Chain tower and blockhouse at Gommerock.
Reasons for Designation
A chain tower is a small structure built beside a river or harbour to house the mechanism for raising and lowering a defensive chain to prevent the passage of ships in times of danger. They were built on the east, south and south west coasts of England on the important maritime approaches, such as those of Portsmouth, Plymouth and Dartmouth. The approach and towns in the Thames estuary were also chained. There were only 14 examples recorded nationally, and of these only five are known to have extant remains. The chain was normally laid across the riverbed from bank to bank and raised when necessary. One or both ends of the chain would have a tower or building to house the lifting mechanism, and the other end would have a simpler means of attaching the end of the chain. Chain towers were usually strong, stone structures, capable of being defended, sometimes with dry moats or ditches to the landward side, and with accommodation for short term use by operators of the chain and a defensive garrison. There was a great variety in design. The earliest completed example is at Fowey, Cornwall, built after a raid on the town in 1457; a later example is at Gillingham, Kent, in 1667. Gommerock Tower survives well and forms part of a strategic defence mechanism across the River Dart. Such defences are extremely rare and important for understanding the development of coastal defence during periods of significant turbulence and threats to national security.
This record was the subject of a minor enhancement on 2 November 2015. This record has been generated from an "old county number" (OCN) scheduling record. These are monuments that were not reviewed under the Monuments Protection Programme and are some of our oldest designation records.

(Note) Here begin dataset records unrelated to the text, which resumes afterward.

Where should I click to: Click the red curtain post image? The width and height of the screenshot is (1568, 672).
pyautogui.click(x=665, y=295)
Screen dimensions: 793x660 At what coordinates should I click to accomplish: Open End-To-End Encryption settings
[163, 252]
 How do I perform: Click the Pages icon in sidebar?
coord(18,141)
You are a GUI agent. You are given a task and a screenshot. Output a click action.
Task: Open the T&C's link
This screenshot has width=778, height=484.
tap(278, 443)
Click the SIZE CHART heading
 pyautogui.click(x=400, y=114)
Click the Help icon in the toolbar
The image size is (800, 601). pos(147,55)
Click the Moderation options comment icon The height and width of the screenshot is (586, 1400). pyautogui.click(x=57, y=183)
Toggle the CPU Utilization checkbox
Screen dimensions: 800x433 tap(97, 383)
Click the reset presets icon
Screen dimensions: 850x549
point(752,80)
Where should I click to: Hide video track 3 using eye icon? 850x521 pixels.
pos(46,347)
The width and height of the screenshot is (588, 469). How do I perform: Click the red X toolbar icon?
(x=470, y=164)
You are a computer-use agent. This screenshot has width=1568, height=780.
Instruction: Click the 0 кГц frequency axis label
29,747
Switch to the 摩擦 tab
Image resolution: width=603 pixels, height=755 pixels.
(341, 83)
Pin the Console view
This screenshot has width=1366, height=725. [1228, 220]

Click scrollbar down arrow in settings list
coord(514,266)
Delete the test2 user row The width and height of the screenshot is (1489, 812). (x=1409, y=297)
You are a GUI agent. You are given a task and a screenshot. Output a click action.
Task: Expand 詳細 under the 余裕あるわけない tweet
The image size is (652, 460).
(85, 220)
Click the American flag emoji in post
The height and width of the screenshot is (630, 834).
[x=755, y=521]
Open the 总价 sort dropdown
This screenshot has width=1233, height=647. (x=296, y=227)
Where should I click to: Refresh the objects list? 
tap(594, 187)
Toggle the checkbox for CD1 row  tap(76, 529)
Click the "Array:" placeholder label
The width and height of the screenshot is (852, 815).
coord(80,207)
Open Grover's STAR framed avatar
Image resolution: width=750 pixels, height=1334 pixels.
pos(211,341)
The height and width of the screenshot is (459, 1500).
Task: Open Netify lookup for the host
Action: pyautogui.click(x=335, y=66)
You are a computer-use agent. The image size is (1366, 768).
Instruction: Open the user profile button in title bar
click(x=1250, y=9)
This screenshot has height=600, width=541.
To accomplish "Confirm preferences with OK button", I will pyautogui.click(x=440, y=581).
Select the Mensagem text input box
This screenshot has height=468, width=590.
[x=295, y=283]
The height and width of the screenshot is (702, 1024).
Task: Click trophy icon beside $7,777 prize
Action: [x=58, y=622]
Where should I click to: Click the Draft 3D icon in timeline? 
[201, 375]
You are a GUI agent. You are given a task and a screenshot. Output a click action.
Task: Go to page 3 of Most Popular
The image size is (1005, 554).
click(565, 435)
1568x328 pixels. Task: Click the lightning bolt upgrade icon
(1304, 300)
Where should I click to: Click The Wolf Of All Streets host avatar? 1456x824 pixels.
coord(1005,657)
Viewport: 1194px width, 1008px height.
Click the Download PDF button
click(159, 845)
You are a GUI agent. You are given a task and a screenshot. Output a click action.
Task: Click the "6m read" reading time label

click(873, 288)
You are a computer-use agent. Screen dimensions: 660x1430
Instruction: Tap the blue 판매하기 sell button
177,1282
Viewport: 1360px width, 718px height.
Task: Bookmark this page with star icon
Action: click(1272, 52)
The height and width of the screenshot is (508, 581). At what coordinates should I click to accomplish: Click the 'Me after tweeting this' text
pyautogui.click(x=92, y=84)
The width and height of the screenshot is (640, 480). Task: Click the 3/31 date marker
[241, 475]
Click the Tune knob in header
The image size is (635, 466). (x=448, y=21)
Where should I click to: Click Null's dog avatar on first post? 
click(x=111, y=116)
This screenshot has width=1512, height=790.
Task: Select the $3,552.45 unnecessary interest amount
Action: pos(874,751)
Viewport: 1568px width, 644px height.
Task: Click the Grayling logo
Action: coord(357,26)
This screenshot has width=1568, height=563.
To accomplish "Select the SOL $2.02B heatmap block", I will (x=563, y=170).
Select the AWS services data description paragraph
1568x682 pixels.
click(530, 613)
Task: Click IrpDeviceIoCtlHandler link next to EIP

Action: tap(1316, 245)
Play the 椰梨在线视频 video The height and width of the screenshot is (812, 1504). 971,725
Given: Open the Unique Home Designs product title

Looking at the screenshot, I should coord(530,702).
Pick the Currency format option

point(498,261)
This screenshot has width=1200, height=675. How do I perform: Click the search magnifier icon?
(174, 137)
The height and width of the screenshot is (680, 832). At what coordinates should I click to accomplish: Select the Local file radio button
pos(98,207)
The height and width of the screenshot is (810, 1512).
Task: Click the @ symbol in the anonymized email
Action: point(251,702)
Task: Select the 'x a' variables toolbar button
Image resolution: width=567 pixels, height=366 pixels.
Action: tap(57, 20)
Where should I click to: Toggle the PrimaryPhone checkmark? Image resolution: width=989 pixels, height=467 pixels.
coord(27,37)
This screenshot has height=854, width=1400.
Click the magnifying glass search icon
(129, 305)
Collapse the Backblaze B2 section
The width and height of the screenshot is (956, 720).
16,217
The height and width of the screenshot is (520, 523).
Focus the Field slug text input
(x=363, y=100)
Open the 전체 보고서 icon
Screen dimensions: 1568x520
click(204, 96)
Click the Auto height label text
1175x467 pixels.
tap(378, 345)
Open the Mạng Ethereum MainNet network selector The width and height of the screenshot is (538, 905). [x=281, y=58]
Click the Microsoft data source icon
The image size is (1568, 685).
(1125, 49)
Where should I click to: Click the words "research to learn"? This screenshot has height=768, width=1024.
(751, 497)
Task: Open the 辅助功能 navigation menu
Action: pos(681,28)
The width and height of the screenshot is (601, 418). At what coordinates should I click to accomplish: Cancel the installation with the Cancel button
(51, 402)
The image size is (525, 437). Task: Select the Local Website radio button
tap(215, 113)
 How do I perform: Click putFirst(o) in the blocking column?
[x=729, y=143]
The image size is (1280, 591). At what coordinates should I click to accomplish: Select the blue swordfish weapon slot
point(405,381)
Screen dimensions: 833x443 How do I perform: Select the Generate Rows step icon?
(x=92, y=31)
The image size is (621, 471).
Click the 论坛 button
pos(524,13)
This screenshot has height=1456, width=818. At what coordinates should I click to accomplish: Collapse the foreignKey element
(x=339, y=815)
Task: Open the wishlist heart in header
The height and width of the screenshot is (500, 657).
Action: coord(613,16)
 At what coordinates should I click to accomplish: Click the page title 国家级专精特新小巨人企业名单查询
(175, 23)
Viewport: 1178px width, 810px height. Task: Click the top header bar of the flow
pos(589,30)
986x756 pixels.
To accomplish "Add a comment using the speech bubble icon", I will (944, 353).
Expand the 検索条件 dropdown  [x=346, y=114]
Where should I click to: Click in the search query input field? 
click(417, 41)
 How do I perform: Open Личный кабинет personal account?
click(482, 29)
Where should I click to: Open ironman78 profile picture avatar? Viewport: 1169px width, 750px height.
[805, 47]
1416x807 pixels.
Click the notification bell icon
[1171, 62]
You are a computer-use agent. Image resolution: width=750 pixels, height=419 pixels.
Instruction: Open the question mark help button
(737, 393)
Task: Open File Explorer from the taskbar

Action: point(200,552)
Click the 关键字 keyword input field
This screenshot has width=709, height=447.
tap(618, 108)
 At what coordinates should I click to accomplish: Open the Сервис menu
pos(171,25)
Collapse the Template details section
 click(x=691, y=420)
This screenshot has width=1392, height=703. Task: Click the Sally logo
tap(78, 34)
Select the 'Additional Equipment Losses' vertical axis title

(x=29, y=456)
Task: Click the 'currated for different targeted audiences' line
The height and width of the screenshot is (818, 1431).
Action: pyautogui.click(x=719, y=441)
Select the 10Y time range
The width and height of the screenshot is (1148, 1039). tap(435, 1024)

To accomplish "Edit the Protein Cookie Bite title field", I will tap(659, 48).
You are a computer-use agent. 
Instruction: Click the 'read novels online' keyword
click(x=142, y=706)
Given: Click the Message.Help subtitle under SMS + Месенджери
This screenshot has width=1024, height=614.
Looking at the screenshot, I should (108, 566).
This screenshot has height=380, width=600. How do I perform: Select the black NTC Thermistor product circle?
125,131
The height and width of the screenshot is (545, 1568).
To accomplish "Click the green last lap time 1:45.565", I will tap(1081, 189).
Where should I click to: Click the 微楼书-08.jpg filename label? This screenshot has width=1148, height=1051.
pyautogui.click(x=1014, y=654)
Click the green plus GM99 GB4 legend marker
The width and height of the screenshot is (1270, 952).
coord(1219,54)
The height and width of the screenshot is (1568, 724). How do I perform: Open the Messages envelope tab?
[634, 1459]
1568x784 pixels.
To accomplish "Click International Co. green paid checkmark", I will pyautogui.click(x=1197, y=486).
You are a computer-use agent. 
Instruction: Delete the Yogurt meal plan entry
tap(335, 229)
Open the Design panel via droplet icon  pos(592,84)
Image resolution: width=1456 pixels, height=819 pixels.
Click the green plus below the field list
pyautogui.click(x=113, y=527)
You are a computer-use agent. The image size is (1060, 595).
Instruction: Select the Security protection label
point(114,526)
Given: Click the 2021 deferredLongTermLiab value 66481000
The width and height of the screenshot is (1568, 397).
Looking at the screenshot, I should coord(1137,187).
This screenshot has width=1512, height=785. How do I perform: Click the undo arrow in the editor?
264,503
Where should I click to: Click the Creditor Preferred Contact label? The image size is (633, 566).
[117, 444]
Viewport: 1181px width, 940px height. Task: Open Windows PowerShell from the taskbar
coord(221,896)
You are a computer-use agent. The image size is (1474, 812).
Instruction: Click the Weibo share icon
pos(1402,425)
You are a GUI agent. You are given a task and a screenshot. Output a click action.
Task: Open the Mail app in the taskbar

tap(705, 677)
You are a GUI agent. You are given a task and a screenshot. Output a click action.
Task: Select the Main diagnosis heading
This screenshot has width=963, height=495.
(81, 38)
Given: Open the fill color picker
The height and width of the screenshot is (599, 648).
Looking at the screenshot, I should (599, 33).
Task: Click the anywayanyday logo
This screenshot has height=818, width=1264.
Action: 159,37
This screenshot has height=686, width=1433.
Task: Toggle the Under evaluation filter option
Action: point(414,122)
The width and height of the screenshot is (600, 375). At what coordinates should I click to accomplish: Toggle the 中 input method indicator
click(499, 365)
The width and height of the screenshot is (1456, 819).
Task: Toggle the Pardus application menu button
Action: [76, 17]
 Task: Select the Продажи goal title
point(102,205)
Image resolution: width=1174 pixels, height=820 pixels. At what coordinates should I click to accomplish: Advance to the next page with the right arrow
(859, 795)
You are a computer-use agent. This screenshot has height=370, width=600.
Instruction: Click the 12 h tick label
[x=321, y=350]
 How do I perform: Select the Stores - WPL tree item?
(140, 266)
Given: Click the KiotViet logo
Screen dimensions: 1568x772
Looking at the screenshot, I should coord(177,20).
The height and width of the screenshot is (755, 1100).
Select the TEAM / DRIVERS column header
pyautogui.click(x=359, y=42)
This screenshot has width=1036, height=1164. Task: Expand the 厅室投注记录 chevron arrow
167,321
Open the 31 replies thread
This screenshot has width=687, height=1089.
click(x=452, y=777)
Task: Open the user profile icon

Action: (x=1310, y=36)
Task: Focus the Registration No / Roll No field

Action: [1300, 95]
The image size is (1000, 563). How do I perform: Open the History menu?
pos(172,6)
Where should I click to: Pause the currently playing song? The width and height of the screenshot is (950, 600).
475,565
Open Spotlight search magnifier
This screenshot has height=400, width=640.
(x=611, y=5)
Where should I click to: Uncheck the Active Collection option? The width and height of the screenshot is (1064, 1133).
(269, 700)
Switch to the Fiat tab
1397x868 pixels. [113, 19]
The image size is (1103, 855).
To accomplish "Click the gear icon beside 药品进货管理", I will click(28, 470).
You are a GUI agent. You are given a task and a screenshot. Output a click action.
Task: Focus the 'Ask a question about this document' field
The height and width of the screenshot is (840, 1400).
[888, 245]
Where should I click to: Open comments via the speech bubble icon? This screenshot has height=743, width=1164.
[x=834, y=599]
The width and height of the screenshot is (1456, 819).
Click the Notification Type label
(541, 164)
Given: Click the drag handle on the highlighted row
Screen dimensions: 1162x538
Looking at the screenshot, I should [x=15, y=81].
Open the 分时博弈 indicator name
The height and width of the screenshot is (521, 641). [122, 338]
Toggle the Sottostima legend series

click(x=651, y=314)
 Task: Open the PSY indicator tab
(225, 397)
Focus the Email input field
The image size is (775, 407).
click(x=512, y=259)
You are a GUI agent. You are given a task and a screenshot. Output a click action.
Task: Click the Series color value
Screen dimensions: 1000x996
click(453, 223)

This monument includes a rock cut terrace representing the remains of a chain tower and associated blockhouse known as Gommerock Tower situated on a cliff overlooking the narrowest part of the mouth of the Dart Estuary. The chain tower survives as a rock cut platform with rock cut gullies and joist holes for a timber building with a pent-roof. This structure represents the eastern end of a chain which was raised to prevent access to Dartmouth Harbour. The second tower which originally contained the lifting machinery is at Dartmouth Castle which is Listed Grade I and a scheduled monument. The blockhouse stands a short distance upslope from the terrace and was built to protect the chain from sabotage. The blockhouse is polygonal in plan, measures up to 13m long by 8m wide internally; its walls are up to 5m high and up to 1.8m thick. On the ground floor is a rock cut terrace enclosed by walls on three sides, roughly rectangular in plan. At first floor level the building is polygonal with the north east end forming a point. A rampart walk and parapet top the walls. The chain defences at Dartmouth are known to have been in existence by 1462 when Edward IV made an annual grant for the provision, amongst other things, for a defensive chain, cables, and "pulleys" at Dartmouth. In 1481 a further grant was made for building towers with a chain. The surviving structures are therefore likely to be of late 15th century date. Subsequently, the terrace was reused as an artillery battery and the blockhouse as a fortified house. The blockhouse was ruined in about 1643 and appears in a 1734 engraving as a roofless shell. It formed part of the Kittery Court estate.